Here is my issue. I have a project that took way to long to get to the finishing process over the summer. I need to complete the job during this winter, but with the lower temperatures, finishing in my garage would be impossible. I have a less than 400 sq foot uninsulated garage, three windows that are nailed shut, a pullup front wood panel garage door, an entrance door, and concrete poured floors. I also live in southern Illinois so the winters don't get below 0. I would like to figure out the cheapest and most portable heater that I could purchase to heat my garage while I am putting on finish at the very least. I do know that I should place some types of gaskets in the cracks of the entrance door and the garage door to help keep the cold draft out, but for what type of heater I'm at a loss.
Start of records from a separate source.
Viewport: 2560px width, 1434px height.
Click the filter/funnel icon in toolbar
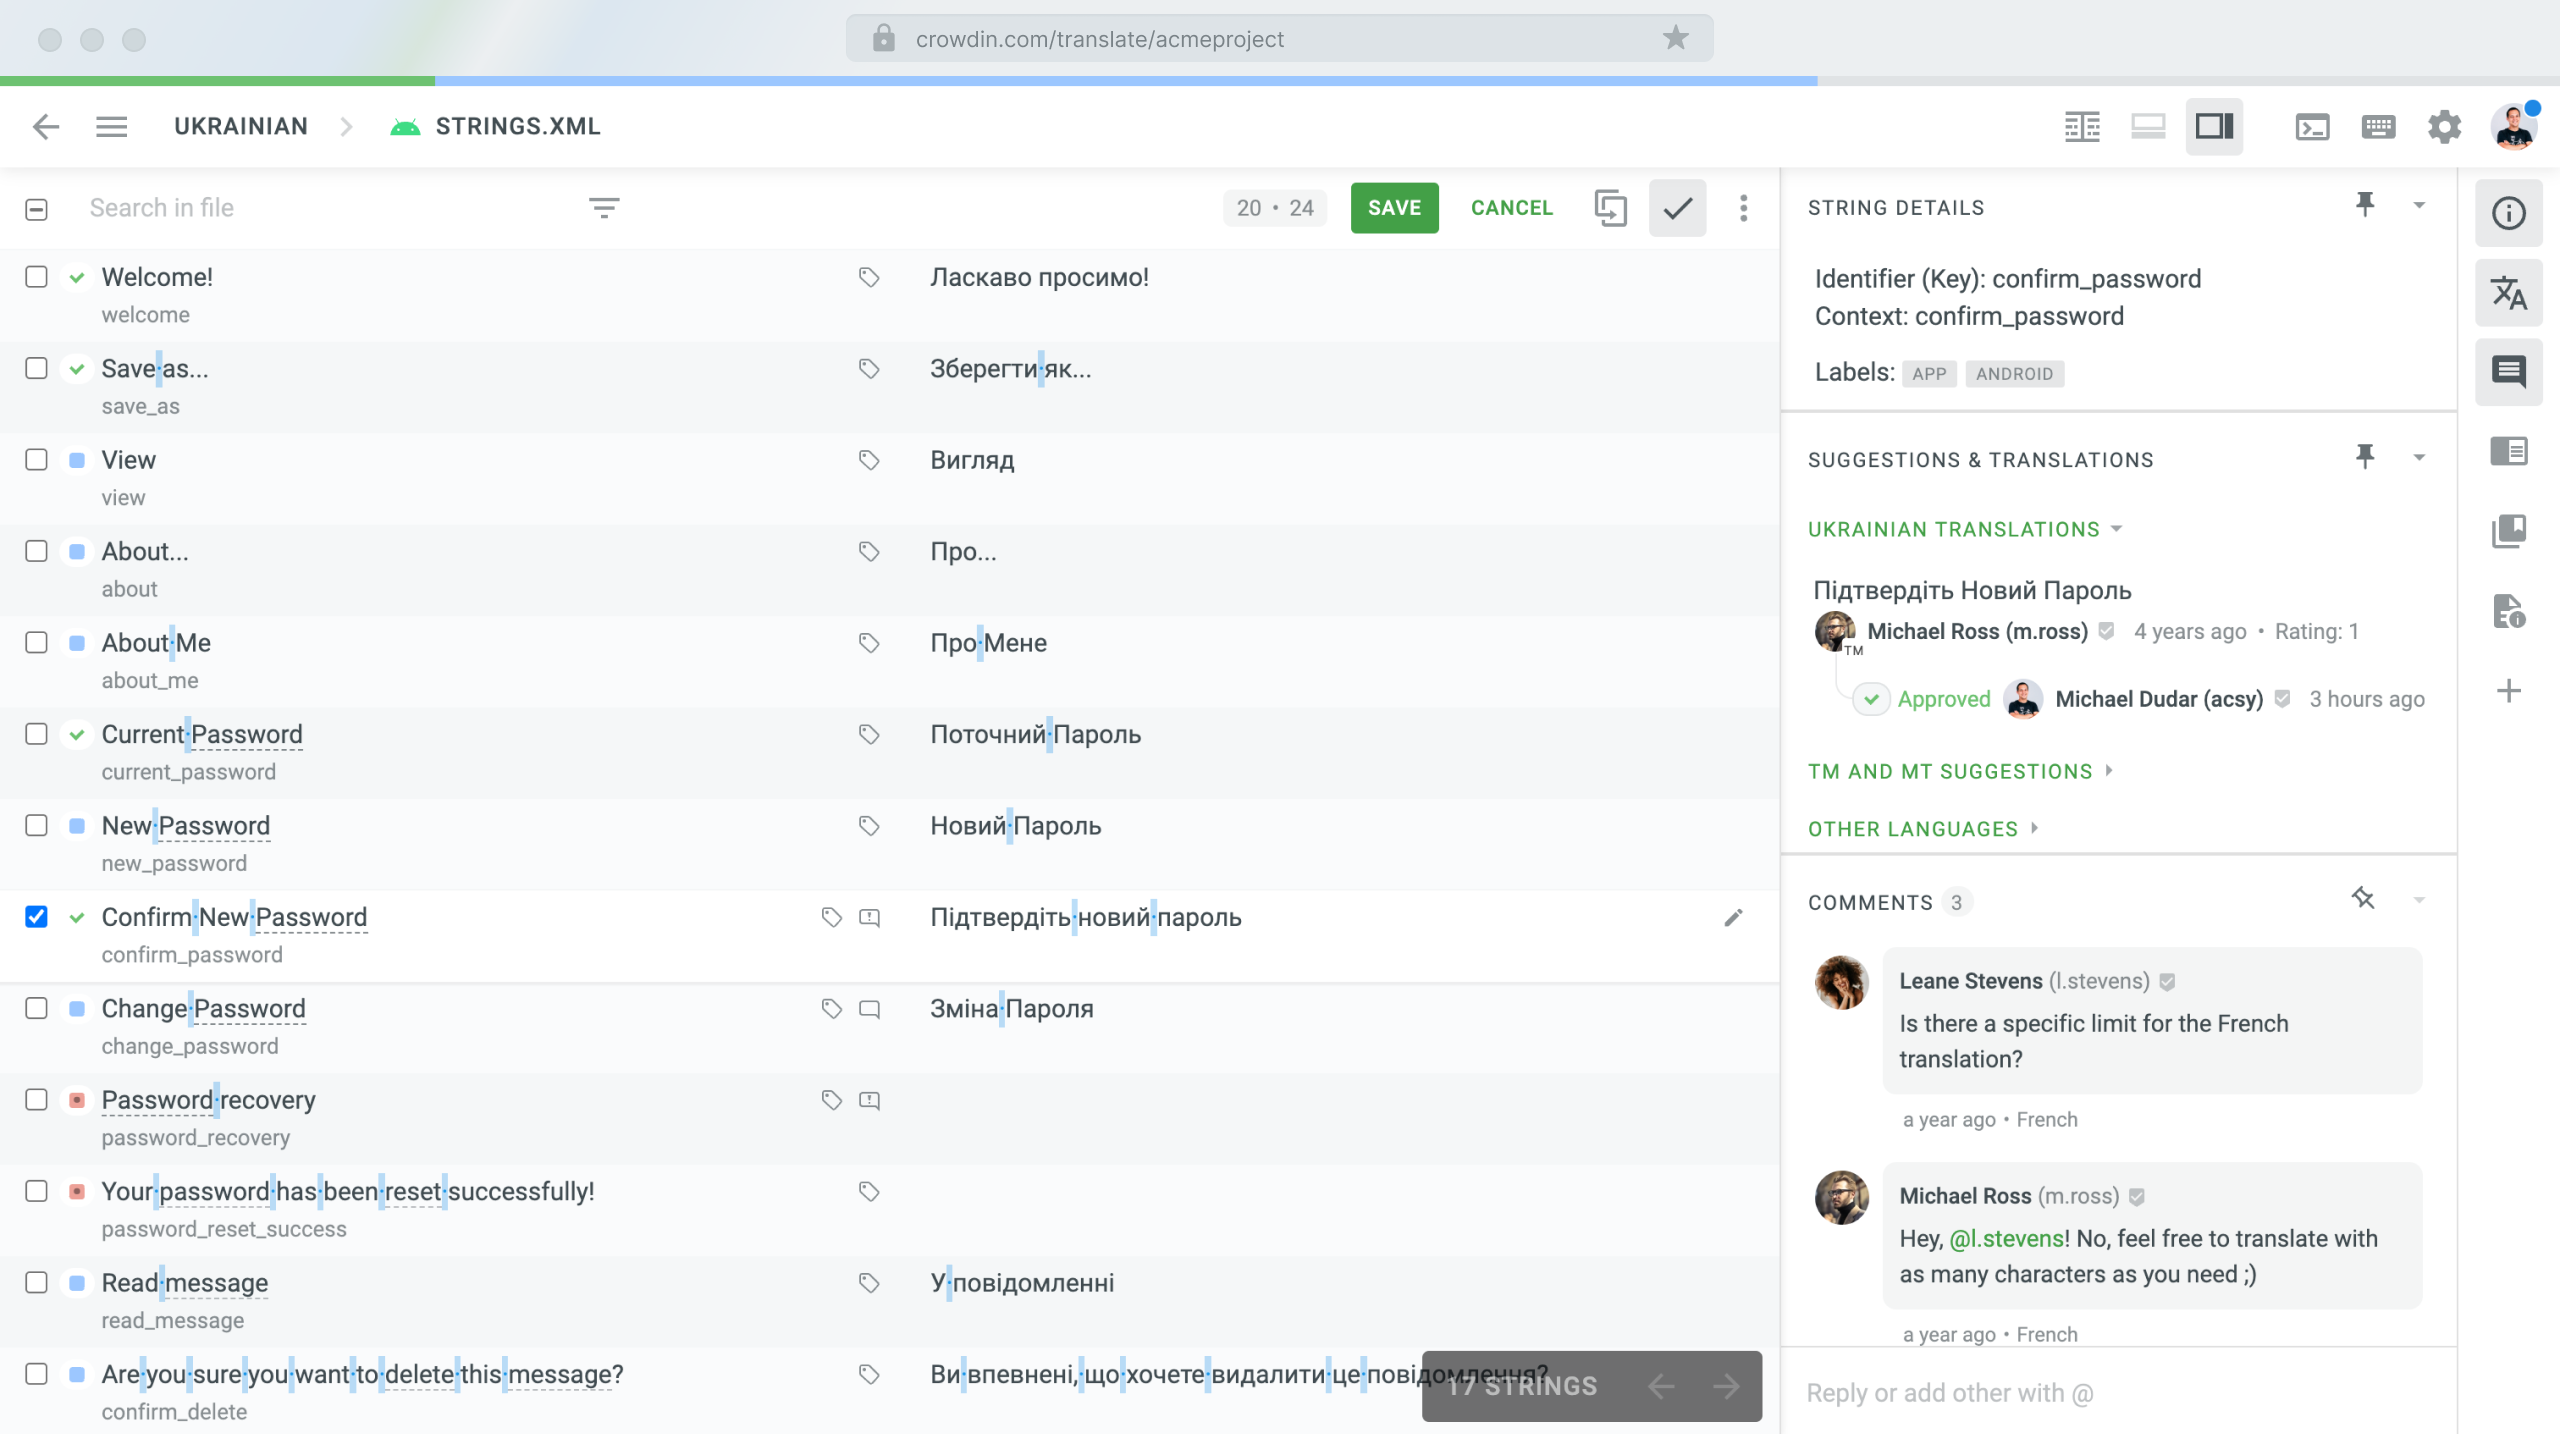[603, 209]
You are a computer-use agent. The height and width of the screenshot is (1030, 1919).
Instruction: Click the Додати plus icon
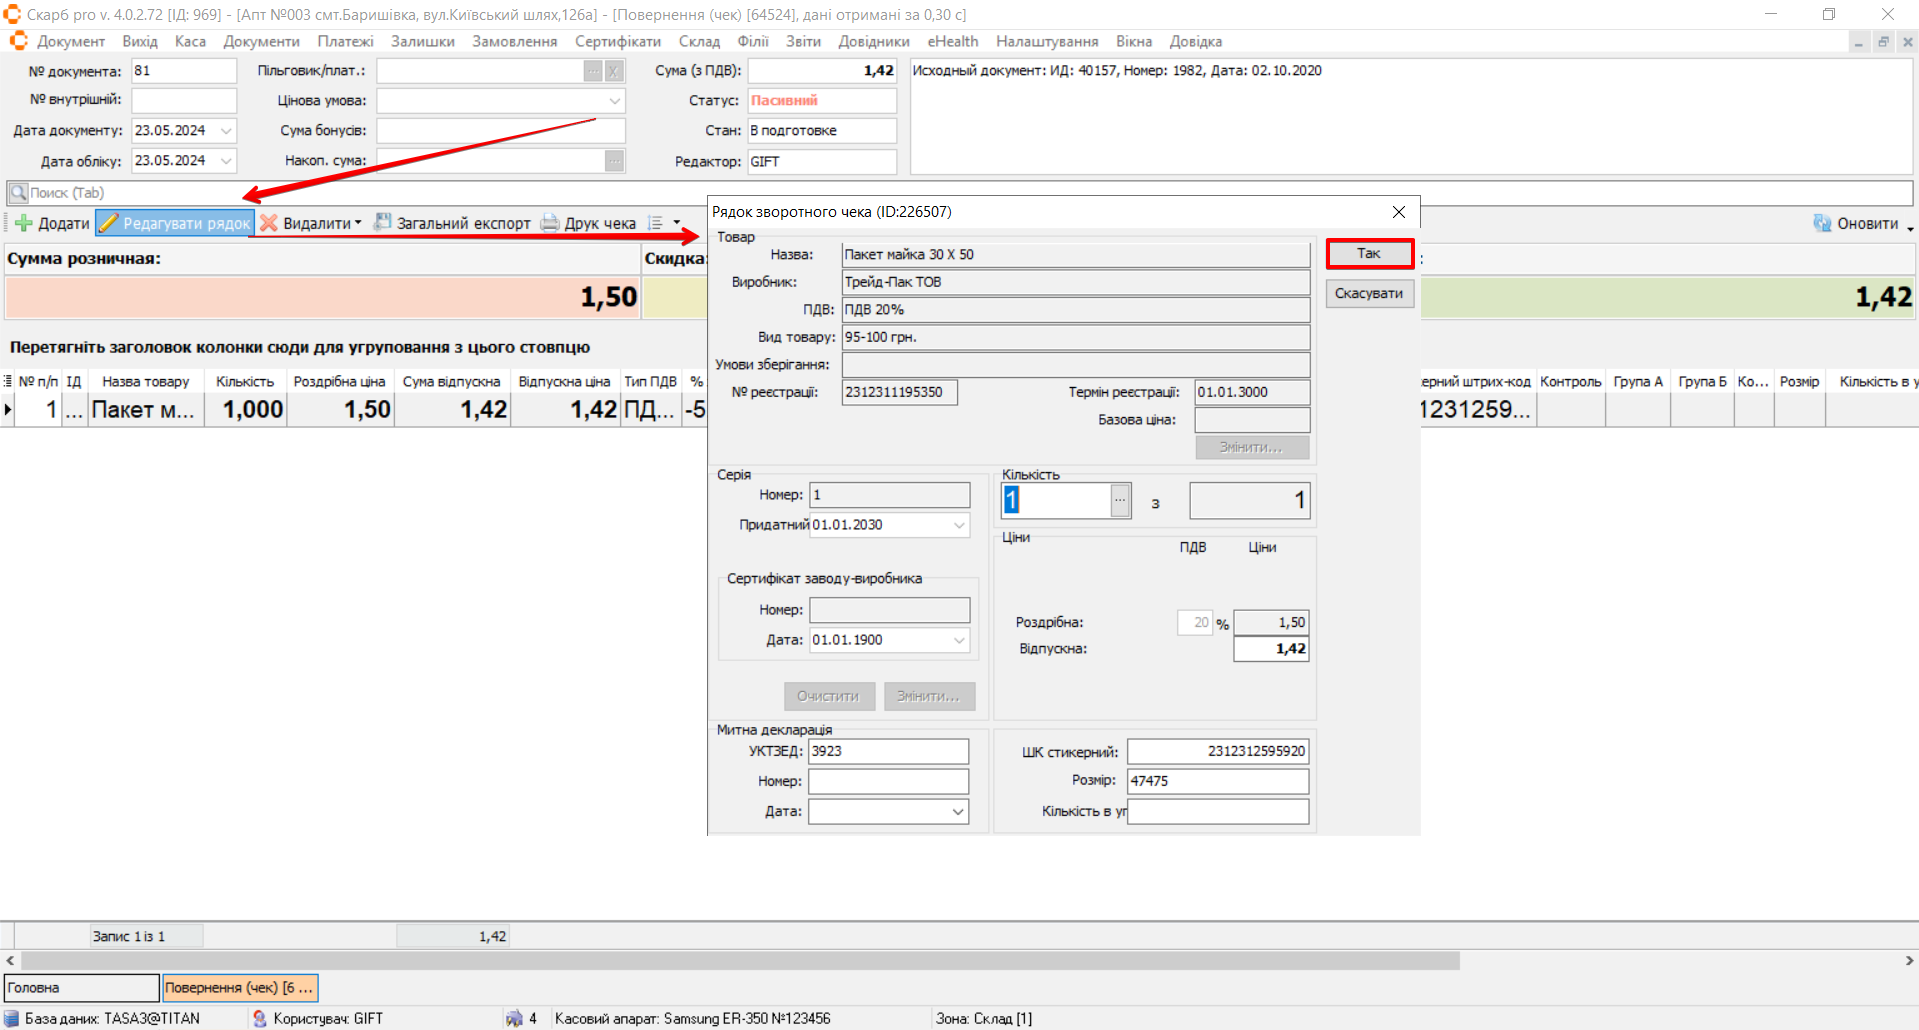pyautogui.click(x=24, y=223)
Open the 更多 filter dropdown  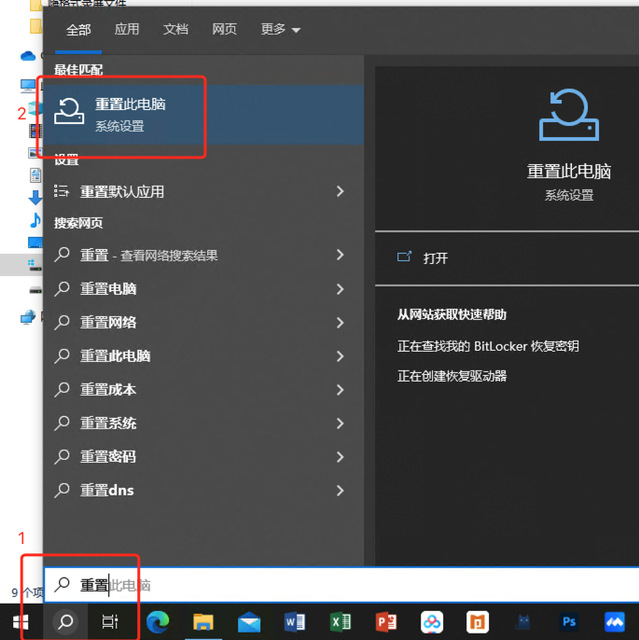coord(280,30)
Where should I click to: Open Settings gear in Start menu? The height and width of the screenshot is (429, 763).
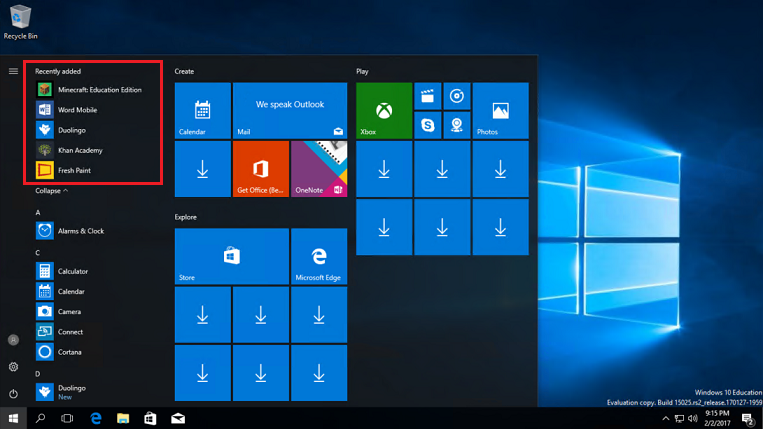tap(13, 367)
I am open to fuel types and electrical types, but I lean more towards an electrical solution. I do not have 220VAC in the garage so I would prefer to use a 110v model. The type of finish I plan on using is a run of the mill Fast-drying Minwax poly. My plan would be to heat the garage for 2 days at the most running continuously for finishing. I'm virtually a weekend warrior so I wouldn't imagine 2 days would put too much strain on the heater.

If any body has any suggestions, I would appreciate it!


----------



## bondogaposis (Dec 18, 2011)

Insulate it first, especially the ceiling and you'll be a lot happier w/ whatever heater you get. This is heater that I use, it works well on propane.


----------



## MarkwithaK (Sep 12, 2009)

Like I've said in the past there is no cookie cuter answer to your question and as an HVAC guy I am a big proponent of doing an instal correctly the first time and that almost always starts with a heat loss calculation.

You mention that your windows are nailed shut but that doesn't actually have anything to do with it….the size and type of window does. How much of a temperature rise are you looking to get? By that I mean what is the ambient air temp and how what temp are you looking to achieve? 400 square foot isn't as easy to heat as you may think, especially on a slab floor. With decent insulation you're looking at, just off the top of my head, *roughly * 30,000-ish BTUs and if my estimate is even remotely close you're up over 9000 watts. On a 110VAC circuit that's a bit much.


----------



## bigblockyeti (Sep 9, 2013)

A couple of inexpensive 1500W forced air electric heaters should be able to get the job done. Most have thermostats of some kind to keep the temperature close to what you need.


----------



## Dwinkel5 (Nov 23, 2011)

The one thing I would tell you to watch out for is raising and lowering the temp past the dew point. If you let the garage get cold and you only heat it when you work out there, you will have major issues with rust on your tools.

I would also start with insulation, and use a heat source with a thermostat that will keep the temp above the dew point when you are not working.


----------



## MarkwithaK (Sep 12, 2009)

I should add that my numbers are base off of a 30* temperature rise.


----------